[Collected data entries]
-=-=-

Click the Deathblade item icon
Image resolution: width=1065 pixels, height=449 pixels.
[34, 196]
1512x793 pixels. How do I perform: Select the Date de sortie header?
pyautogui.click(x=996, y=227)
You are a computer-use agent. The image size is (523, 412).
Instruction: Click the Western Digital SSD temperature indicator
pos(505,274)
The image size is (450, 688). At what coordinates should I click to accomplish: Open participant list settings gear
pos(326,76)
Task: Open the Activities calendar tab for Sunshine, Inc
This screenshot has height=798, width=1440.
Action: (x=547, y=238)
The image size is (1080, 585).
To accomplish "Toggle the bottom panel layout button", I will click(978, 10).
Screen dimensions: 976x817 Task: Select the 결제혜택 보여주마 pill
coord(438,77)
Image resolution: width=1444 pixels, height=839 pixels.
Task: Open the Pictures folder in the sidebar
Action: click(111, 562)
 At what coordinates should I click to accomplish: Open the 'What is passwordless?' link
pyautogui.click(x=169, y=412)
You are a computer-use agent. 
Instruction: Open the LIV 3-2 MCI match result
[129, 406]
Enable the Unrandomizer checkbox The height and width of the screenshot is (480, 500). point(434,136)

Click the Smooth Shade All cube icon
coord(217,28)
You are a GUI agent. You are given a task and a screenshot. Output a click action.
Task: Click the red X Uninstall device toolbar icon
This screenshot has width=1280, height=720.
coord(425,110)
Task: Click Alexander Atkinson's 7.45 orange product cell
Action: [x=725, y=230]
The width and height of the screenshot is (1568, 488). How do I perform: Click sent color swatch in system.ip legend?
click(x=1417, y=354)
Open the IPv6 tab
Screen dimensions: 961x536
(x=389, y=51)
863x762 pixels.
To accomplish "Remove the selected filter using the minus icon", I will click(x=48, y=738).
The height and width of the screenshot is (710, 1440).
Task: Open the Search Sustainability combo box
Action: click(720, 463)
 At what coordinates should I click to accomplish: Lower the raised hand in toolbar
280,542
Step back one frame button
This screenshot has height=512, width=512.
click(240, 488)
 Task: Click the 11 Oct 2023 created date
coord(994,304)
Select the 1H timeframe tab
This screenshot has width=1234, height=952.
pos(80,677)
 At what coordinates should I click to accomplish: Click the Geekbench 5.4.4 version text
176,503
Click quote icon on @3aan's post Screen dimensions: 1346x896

-=-=-

Each line in the records above that contains the word "agent" must be copied.

You are a computer-use agent. The image size is (523, 412).
You are a computer-use agent. 
You are a GUI agent. You are given a task and a screenshot. Output a click action.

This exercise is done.